JOBS >>
a: From the forum post on filling a webform in Python, list each entry the writer wants to fill in on the hotel query form.
b: Return the forum post on filling a webform in Python word for word, everything from "Filling a strange" down to "best choice.(with urllib)".

Filling a strange webform in python - python

I am trying build a simple program that fills a webform and then extracts the a data from the resulted website, it should be pretty straight-forward and after a short web research (mostly from this website) I came to the conclusion that python would be my best choice.(with urllib)
I would give a specific example of what I am trying to do and hopefully it will clarify things:
Lets say I want an automatic script that gets the price for hotel, the website would be:
the Hilton website
In that webpage I want to fill the query as follows: the "where are you going" should have N.Y.C and departure and arrival date.
If used from the browser, I will get a the next page with the results for the query I just filled and from that webpage I want to scrape the prices.
Lets assume that scraping the data can be done from the html source code.
Well, that's how I thought to do it (very general description....)

GIVEN DATA >>
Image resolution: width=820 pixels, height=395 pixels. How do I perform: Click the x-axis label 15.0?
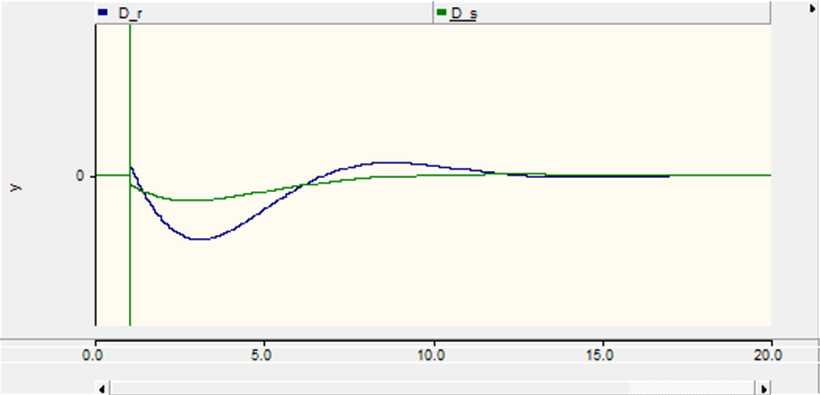602,356
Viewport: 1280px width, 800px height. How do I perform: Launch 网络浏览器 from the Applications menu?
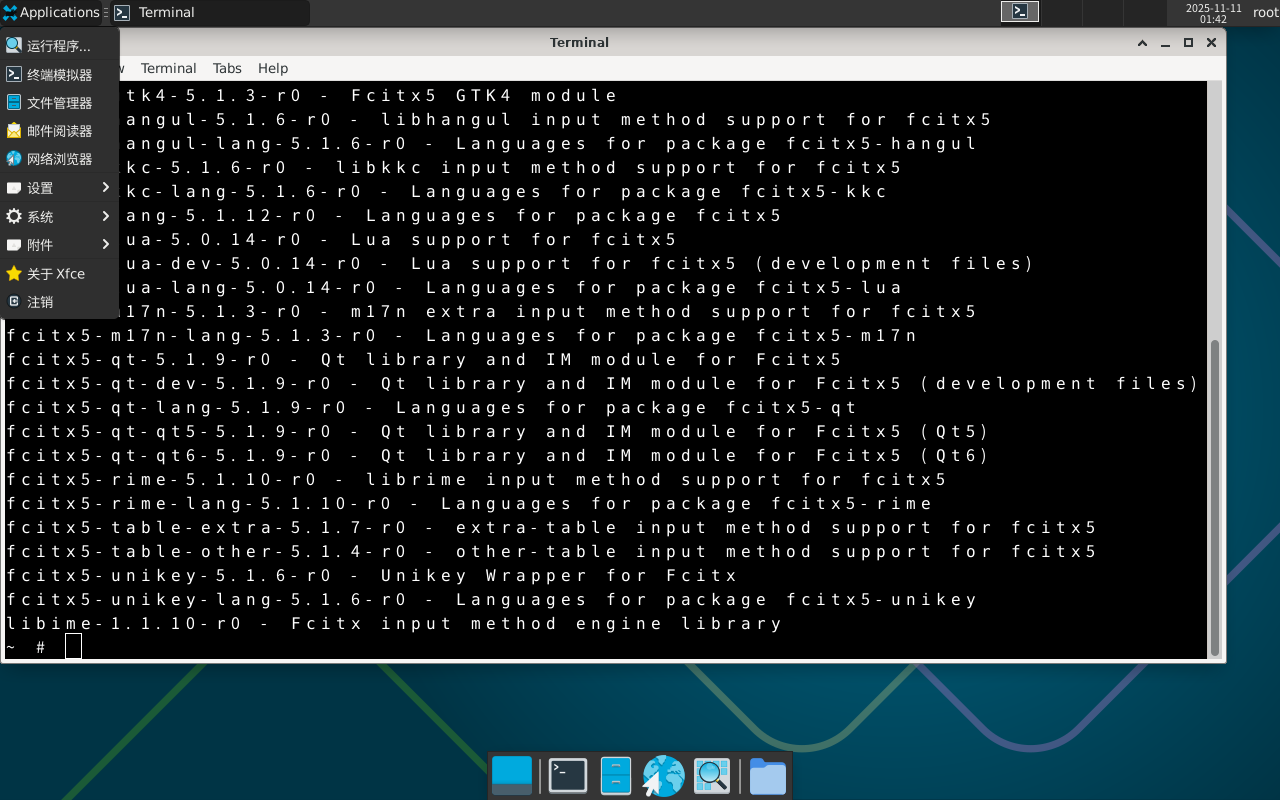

PROBLEM SOLUTIONS >>
a:
- The "where are you going" field, with N.Y.C
- The departure date
- The arrival date

b:
Filling a strange webform in python - python

I am trying build a simple program that fills a webform and then extracts the a data from the resulted website, it should be pretty straight-forward and after a short web research (mostly from this website) I came to the conclusion that python would be my best choice.(with urllib)